***** Data provided

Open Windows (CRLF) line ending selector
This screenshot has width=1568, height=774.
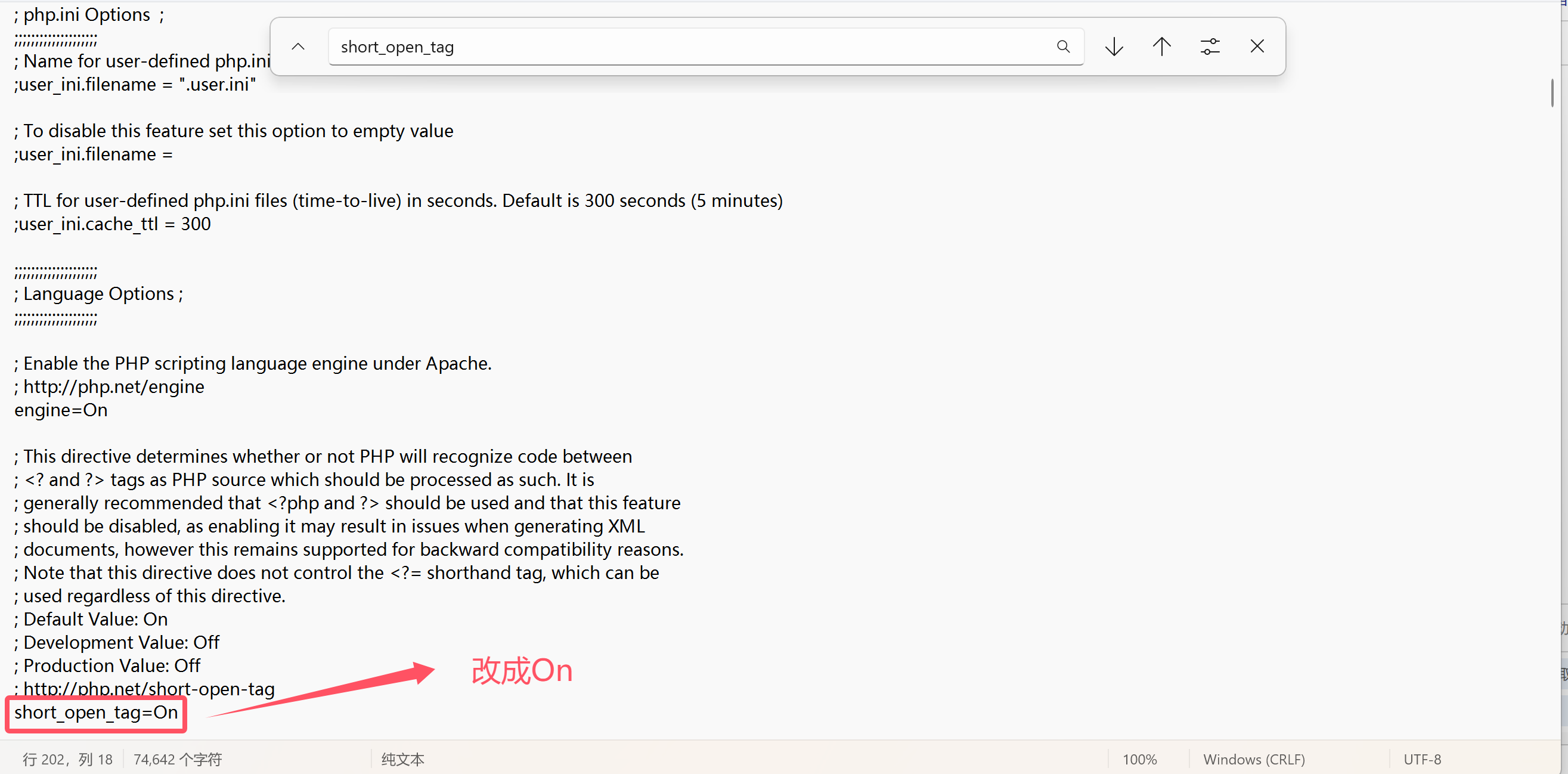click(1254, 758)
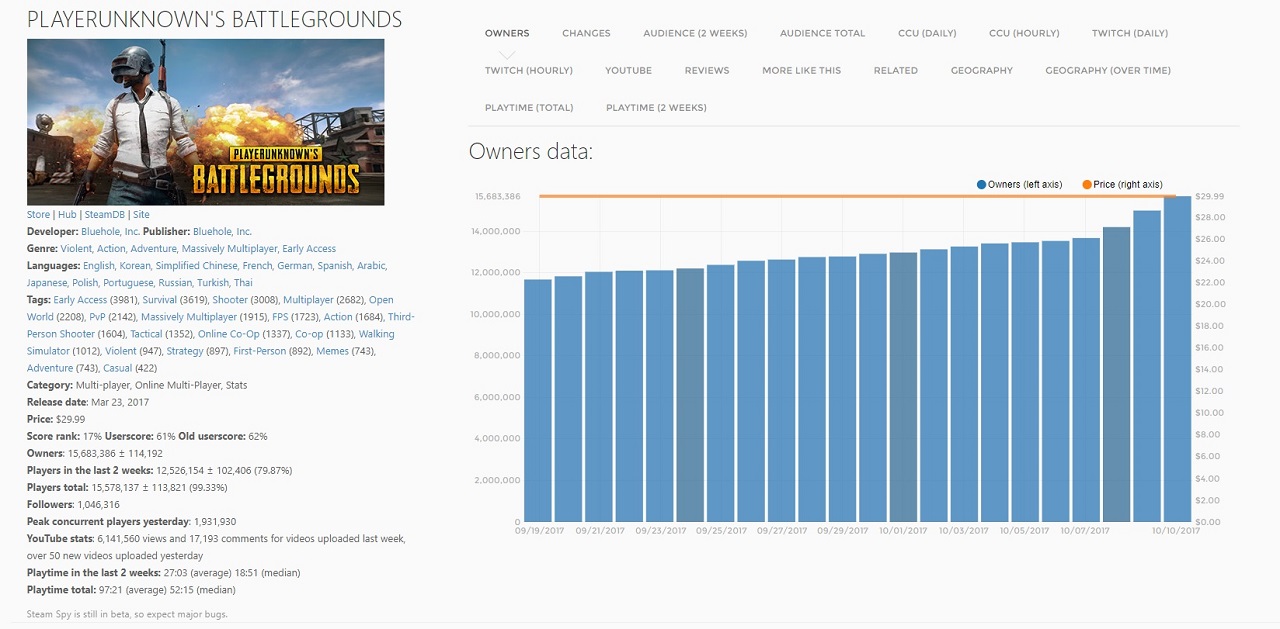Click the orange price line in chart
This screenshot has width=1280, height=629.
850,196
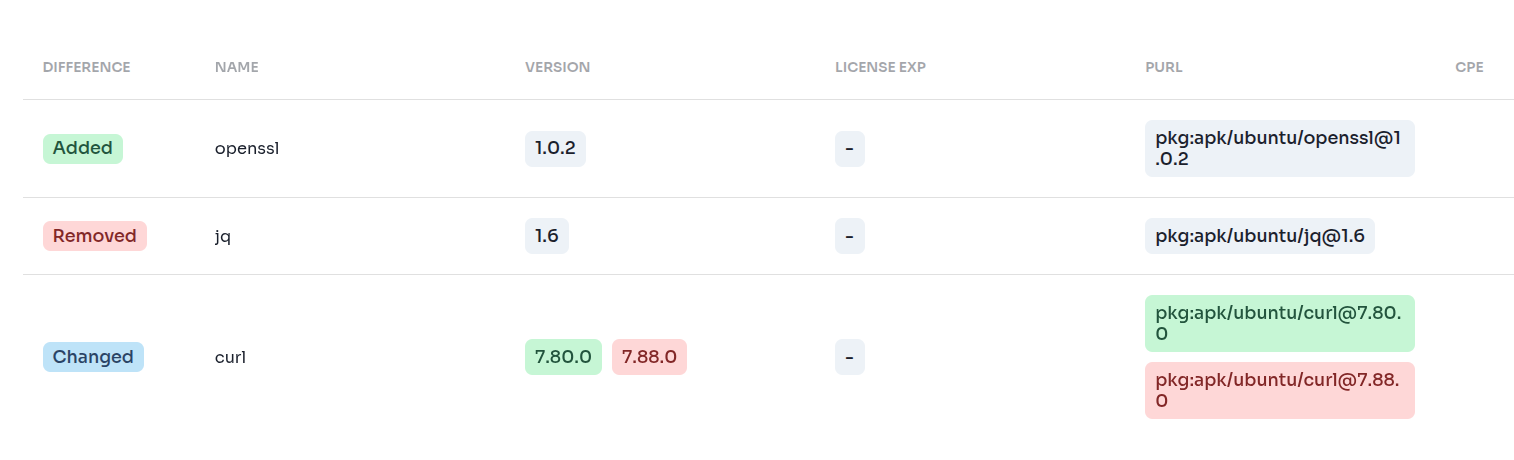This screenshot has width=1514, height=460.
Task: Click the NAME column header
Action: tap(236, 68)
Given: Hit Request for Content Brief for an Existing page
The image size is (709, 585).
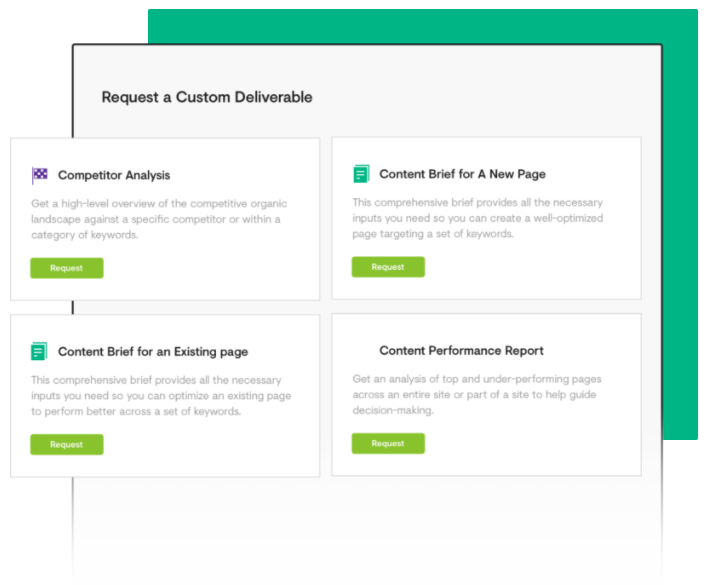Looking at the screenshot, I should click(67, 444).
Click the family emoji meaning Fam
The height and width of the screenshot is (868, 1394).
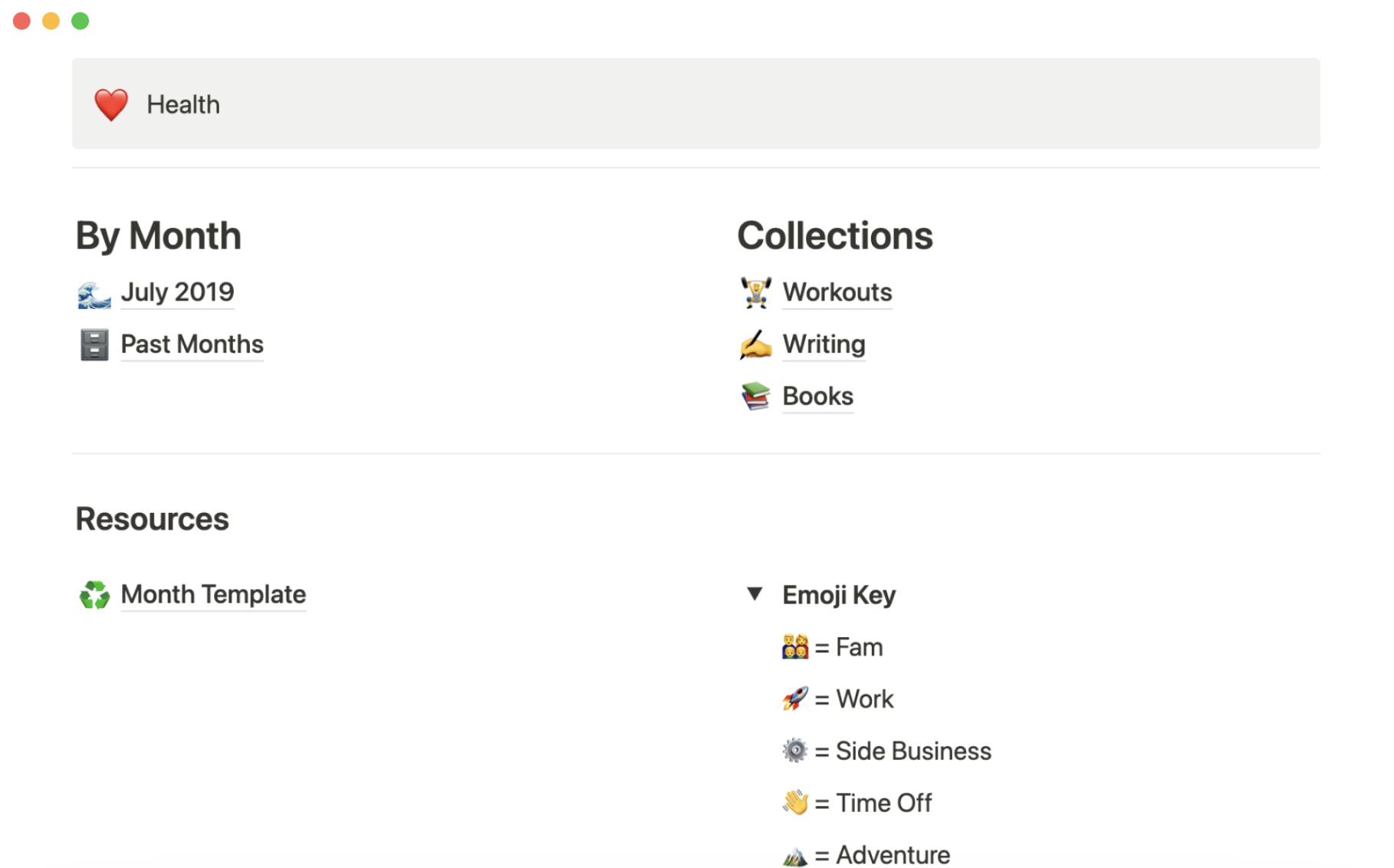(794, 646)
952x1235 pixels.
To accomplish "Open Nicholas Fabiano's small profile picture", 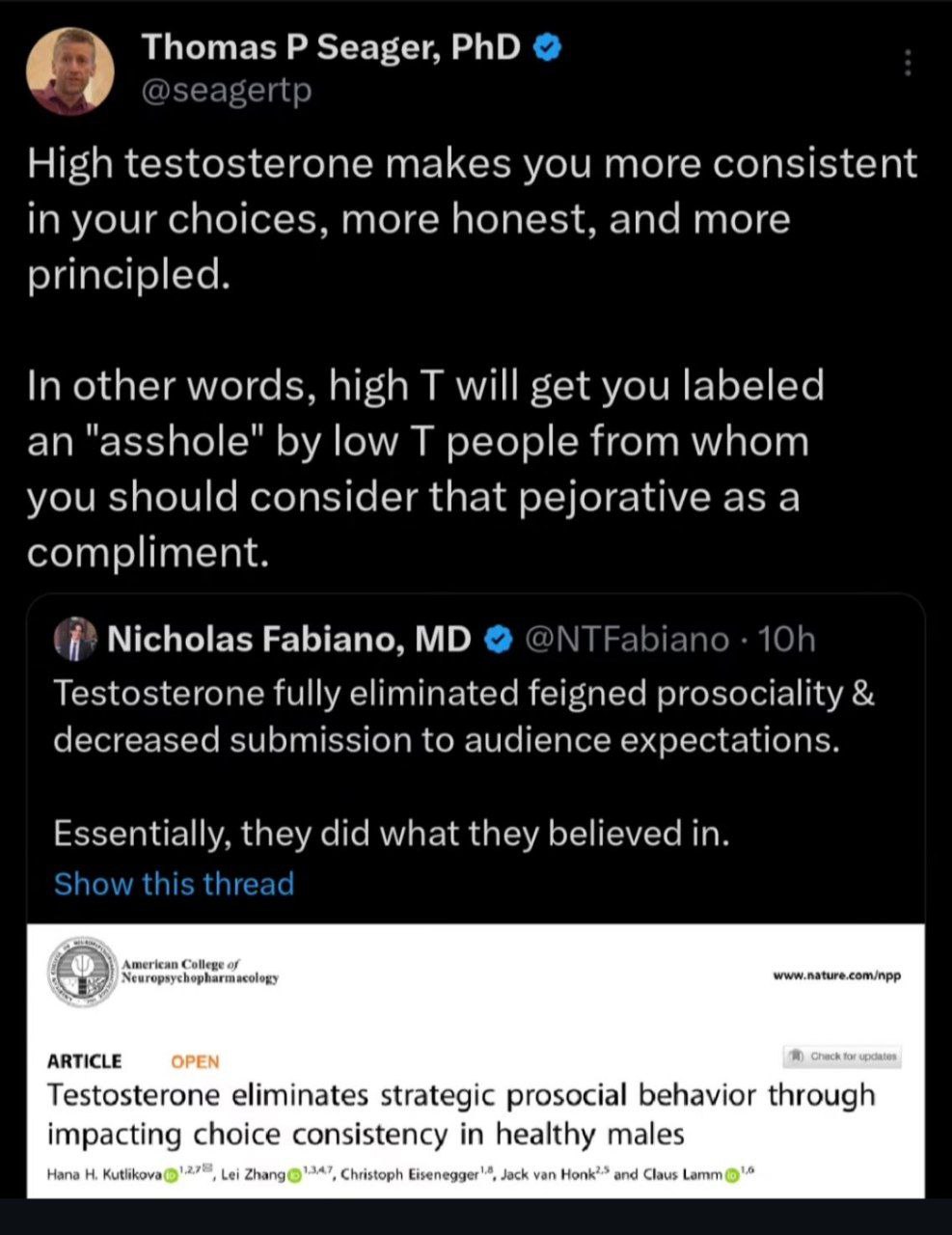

**********

• Task details: Would you write out exactly the lines of the data from the one holding "Click the family emoji meaning Fam" to the final line, both included, with pictures left out?

• Written response:
Click the family emoji meaning Fam
The height and width of the screenshot is (868, 1394).
(794, 646)
952x1235 pixels.
To accomplish "Open Nicholas Fabiano's small profile picture", 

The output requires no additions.